Go through the entries and write each one out again unchanged.
Top of Task data
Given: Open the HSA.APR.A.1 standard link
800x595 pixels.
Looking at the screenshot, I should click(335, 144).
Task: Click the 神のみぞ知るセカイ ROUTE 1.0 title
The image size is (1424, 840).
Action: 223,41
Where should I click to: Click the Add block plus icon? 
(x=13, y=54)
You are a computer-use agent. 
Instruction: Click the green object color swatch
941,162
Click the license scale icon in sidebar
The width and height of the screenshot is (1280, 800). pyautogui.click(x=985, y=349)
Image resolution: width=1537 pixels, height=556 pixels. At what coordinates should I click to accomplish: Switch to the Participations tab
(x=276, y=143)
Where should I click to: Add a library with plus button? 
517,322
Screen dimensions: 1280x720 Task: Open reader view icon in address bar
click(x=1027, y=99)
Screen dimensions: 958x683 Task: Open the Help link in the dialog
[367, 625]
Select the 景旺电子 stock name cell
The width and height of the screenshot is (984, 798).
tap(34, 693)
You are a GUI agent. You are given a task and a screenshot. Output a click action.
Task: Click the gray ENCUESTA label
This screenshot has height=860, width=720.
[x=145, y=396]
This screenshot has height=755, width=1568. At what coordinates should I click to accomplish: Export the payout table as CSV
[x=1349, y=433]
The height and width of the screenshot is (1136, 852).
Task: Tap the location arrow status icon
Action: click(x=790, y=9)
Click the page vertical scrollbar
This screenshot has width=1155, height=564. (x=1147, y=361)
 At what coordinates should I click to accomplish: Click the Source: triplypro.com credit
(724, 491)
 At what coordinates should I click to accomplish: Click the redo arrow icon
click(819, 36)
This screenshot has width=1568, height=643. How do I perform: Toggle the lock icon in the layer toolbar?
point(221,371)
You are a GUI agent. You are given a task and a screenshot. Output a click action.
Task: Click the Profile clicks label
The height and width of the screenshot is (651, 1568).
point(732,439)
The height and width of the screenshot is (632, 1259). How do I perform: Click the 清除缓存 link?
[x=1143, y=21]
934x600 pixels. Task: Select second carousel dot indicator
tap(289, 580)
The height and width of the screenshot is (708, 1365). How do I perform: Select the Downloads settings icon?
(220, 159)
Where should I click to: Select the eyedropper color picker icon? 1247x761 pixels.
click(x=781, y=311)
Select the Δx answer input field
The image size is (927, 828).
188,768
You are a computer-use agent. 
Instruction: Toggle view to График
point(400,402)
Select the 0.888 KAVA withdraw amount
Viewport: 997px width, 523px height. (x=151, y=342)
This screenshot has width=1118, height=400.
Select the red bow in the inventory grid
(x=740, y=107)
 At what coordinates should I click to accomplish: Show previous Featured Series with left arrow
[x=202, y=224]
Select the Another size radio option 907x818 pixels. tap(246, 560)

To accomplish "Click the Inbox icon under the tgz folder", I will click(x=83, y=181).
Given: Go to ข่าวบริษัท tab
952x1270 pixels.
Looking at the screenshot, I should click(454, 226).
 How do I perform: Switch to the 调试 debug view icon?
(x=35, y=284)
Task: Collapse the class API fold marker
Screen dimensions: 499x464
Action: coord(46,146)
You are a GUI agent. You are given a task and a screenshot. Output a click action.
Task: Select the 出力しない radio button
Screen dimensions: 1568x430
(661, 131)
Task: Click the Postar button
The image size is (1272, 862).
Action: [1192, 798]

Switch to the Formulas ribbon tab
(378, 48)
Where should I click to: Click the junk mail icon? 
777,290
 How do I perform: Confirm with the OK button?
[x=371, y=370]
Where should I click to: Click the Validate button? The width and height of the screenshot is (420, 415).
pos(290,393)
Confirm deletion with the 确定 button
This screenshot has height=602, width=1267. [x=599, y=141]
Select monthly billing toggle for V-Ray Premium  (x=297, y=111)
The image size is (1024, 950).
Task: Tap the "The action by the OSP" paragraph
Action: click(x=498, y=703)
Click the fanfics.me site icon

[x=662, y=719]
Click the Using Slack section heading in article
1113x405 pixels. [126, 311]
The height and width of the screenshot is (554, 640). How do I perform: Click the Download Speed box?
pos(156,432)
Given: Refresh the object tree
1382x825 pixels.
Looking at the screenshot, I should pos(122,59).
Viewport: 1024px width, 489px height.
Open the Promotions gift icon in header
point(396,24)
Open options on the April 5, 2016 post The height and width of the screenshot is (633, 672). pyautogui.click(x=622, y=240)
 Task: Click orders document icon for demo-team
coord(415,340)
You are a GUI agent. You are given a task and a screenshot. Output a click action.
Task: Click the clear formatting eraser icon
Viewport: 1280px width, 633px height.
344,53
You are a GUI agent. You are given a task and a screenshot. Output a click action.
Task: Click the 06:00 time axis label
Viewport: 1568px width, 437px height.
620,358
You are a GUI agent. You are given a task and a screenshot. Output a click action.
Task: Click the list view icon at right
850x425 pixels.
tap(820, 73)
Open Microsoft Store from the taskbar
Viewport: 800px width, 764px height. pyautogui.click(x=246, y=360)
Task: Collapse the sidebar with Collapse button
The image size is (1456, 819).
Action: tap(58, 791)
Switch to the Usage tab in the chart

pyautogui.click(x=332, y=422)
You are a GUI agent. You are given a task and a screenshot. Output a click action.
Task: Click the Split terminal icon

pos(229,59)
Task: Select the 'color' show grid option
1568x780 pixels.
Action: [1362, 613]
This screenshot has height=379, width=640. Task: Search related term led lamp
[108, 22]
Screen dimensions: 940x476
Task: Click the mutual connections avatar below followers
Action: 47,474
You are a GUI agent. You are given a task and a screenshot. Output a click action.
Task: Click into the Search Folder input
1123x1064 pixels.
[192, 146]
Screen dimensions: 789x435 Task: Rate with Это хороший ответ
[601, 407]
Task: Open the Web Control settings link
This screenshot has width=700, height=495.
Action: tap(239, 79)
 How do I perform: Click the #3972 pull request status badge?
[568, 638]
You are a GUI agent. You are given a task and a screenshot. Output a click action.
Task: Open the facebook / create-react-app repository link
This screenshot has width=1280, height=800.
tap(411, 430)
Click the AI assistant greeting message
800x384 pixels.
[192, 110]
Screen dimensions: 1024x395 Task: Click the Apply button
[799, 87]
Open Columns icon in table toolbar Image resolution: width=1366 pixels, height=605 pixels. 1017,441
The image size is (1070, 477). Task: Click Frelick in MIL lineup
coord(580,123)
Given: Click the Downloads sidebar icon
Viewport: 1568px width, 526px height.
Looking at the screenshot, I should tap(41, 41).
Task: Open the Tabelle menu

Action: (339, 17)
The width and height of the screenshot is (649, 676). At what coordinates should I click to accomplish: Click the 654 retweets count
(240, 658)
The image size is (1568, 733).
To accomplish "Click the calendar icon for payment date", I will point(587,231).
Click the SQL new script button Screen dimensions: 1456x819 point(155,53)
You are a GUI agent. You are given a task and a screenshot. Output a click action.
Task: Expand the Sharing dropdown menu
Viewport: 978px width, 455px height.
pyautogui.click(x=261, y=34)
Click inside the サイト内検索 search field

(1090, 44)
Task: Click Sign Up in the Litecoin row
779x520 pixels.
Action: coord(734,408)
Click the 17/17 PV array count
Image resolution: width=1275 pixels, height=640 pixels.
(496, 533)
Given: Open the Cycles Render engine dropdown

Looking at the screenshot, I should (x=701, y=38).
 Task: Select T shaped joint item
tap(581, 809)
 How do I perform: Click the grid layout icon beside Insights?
Bottom of Task data
**Your response**
Given: Open the HSA.APR.A.1 standard link
800x595 pixels.
Looking at the screenshot, I should click(335, 144).
Task: Click the 神のみぞ知るセカイ ROUTE 1.0 title
The image size is (1424, 840).
Action: 223,41
Where should I click to: Click the Add block plus icon? 
(x=13, y=54)
You are a computer-use agent. 
Instruction: Click the green object color swatch
941,162
Click the license scale icon in sidebar
The width and height of the screenshot is (1280, 800). pyautogui.click(x=985, y=349)
Image resolution: width=1537 pixels, height=556 pixels. At what coordinates should I click to accomplish: Switch to the Participations tab
(x=276, y=143)
Where should I click to: Add a library with plus button? 
517,322
Screen dimensions: 1280x720 Task: Open reader view icon in address bar
click(x=1027, y=99)
Screen dimensions: 958x683 Task: Open the Help link in the dialog
[367, 625]
Select the 景旺电子 stock name cell
The width and height of the screenshot is (984, 798).
tap(34, 693)
You are a GUI agent. You are given a task and a screenshot. Output a click action.
Task: Click the gray ENCUESTA label
This screenshot has height=860, width=720.
[x=145, y=396]
This screenshot has height=755, width=1568. At what coordinates should I click to accomplish: Export the payout table as CSV
[x=1349, y=433]
The height and width of the screenshot is (1136, 852).
Task: Tap the location arrow status icon
Action: click(x=790, y=9)
Click the page vertical scrollbar
This screenshot has width=1155, height=564. (x=1147, y=361)
 At what coordinates should I click to accomplish: Click the Source: triplypro.com credit
(724, 491)
 At what coordinates should I click to accomplish: Click the redo arrow icon
click(819, 36)
This screenshot has width=1568, height=643. How do I perform: Toggle the lock icon in the layer toolbar?
point(221,371)
You are a GUI agent. You are given a task and a screenshot. Output a click action.
Task: Click the Profile clicks label
The height and width of the screenshot is (651, 1568).
point(732,439)
The height and width of the screenshot is (632, 1259). How do I perform: Click the 清除缓存 link?
[x=1143, y=21]
934x600 pixels. Task: Select second carousel dot indicator
tap(289, 580)
The height and width of the screenshot is (708, 1365). How do I perform: Select the Downloads settings icon?
(220, 159)
Where should I click to: Select the eyedropper color picker icon? 1247x761 pixels.
click(x=781, y=311)
Select the Δx answer input field
The image size is (927, 828).
188,768
You are a computer-use agent. 
Instruction: Toggle view to График
point(400,402)
Select the 0.888 KAVA withdraw amount
Viewport: 997px width, 523px height. (x=151, y=342)
This screenshot has width=1118, height=400.
Select the red bow in the inventory grid
(x=740, y=107)
 At what coordinates should I click to accomplish: Show previous Featured Series with left arrow
[x=202, y=224]
Select the Another size radio option 907x818 pixels. tap(246, 560)

To accomplish "Click the Inbox icon under the tgz folder", I will click(x=83, y=181).
Given: Go to ข่าวบริษัท tab
952x1270 pixels.
Looking at the screenshot, I should click(454, 226).
 How do I perform: Switch to the 调试 debug view icon?
(x=35, y=284)
Task: Collapse the class API fold marker
Screen dimensions: 499x464
Action: coord(46,146)
You are a GUI agent. You are given a task and a screenshot. Output a click action.
Task: Select the 出力しない radio button
Screen dimensions: 1568x430
(661, 131)
Task: Click the Postar button
The image size is (1272, 862).
Action: [1192, 798]

Switch to the Formulas ribbon tab
(378, 48)
Where should I click to: Click the junk mail icon? 
777,290
 How do I perform: Confirm with the OK button?
[x=371, y=370]
Where should I click to: Click the Validate button? The width and height of the screenshot is (420, 415).
pos(290,393)
Confirm deletion with the 确定 button
This screenshot has height=602, width=1267. [x=599, y=141]
Select monthly billing toggle for V-Ray Premium  (x=297, y=111)
The image size is (1024, 950).
Task: Tap the "The action by the OSP" paragraph
Action: click(x=498, y=703)
Click the fanfics.me site icon

[x=662, y=719]
Click the Using Slack section heading in article
1113x405 pixels. [126, 311]
The height and width of the screenshot is (554, 640). How do I perform: Click the Download Speed box?
pos(156,432)
Given: Refresh the object tree
1382x825 pixels.
Looking at the screenshot, I should pos(122,59).
Viewport: 1024px width, 489px height.
Open the Promotions gift icon in header
point(396,24)
Open options on the April 5, 2016 post The height and width of the screenshot is (633, 672). pyautogui.click(x=622, y=240)
 Task: Click orders document icon for demo-team
coord(415,340)
You are a GUI agent. You are given a task and a screenshot. Output a click action.
Task: Click the clear formatting eraser icon
Viewport: 1280px width, 633px height.
344,53
You are a GUI agent. You are given a task and a screenshot. Output a click action.
Task: Click the 06:00 time axis label
Viewport: 1568px width, 437px height.
620,358
You are a GUI agent. You are given a task and a screenshot. Output a click action.
Task: Click the list view icon at right
850x425 pixels.
tap(820, 73)
Open Microsoft Store from the taskbar
Viewport: 800px width, 764px height. pyautogui.click(x=246, y=360)
Task: Collapse the sidebar with Collapse button
The image size is (1456, 819).
Action: tap(58, 791)
Switch to the Usage tab in the chart

pyautogui.click(x=332, y=422)
You are a GUI agent. You are given a task and a screenshot. Output a click action.
Task: Click the Split terminal icon

pos(229,59)
Task: Select the 'color' show grid option
1568x780 pixels.
Action: [1362, 613]
This screenshot has height=379, width=640. Task: Search related term led lamp
[108, 22]
Screen dimensions: 940x476
Task: Click the mutual connections avatar below followers
Action: 47,474
You are a GUI agent. You are given a task and a screenshot. Output a click action.
Task: Click into the Search Folder input
1123x1064 pixels.
[192, 146]
Screen dimensions: 789x435 Task: Rate with Это хороший ответ
[601, 407]
Task: Open the Web Control settings link
This screenshot has width=700, height=495.
Action: tap(239, 79)
 How do I perform: Click the #3972 pull request status badge?
[568, 638]
You are a GUI agent. You are given a task and a screenshot. Output a click action.
Task: Open the facebook / create-react-app repository link
This screenshot has width=1280, height=800.
tap(411, 430)
Click the AI assistant greeting message
800x384 pixels.
[192, 110]
Screen dimensions: 1024x395 Task: Click the Apply button
[799, 87]
Open Columns icon in table toolbar Image resolution: width=1366 pixels, height=605 pixels. 1017,441
The image size is (1070, 477). Task: Click Frelick in MIL lineup
coord(580,123)
Given: Click the Downloads sidebar icon
Viewport: 1568px width, 526px height.
Looking at the screenshot, I should tap(41, 41).
Task: Open the Tabelle menu

Action: (339, 17)
The width and height of the screenshot is (649, 676). At what coordinates should I click to accomplish: Click the 654 retweets count
(240, 658)
The image size is (1568, 733).
To accomplish "Click the calendar icon for payment date", I will point(587,231).
Click the SQL new script button Screen dimensions: 1456x819 point(155,53)
You are a GUI agent. You are given a task and a screenshot. Output a click action.
Task: Expand the Sharing dropdown menu
Viewport: 978px width, 455px height.
pyautogui.click(x=261, y=34)
Click inside the サイト内検索 search field

(1090, 44)
Task: Click Sign Up in the Litecoin row
779x520 pixels.
Action: coord(734,408)
Click the 17/17 PV array count
Image resolution: width=1275 pixels, height=640 pixels.
(496, 533)
Given: Open the Cycles Render engine dropdown

Looking at the screenshot, I should (x=701, y=38).
 Task: Select T shaped joint item
tap(581, 809)
 How do I perform: Click the grid layout icon beside Insights?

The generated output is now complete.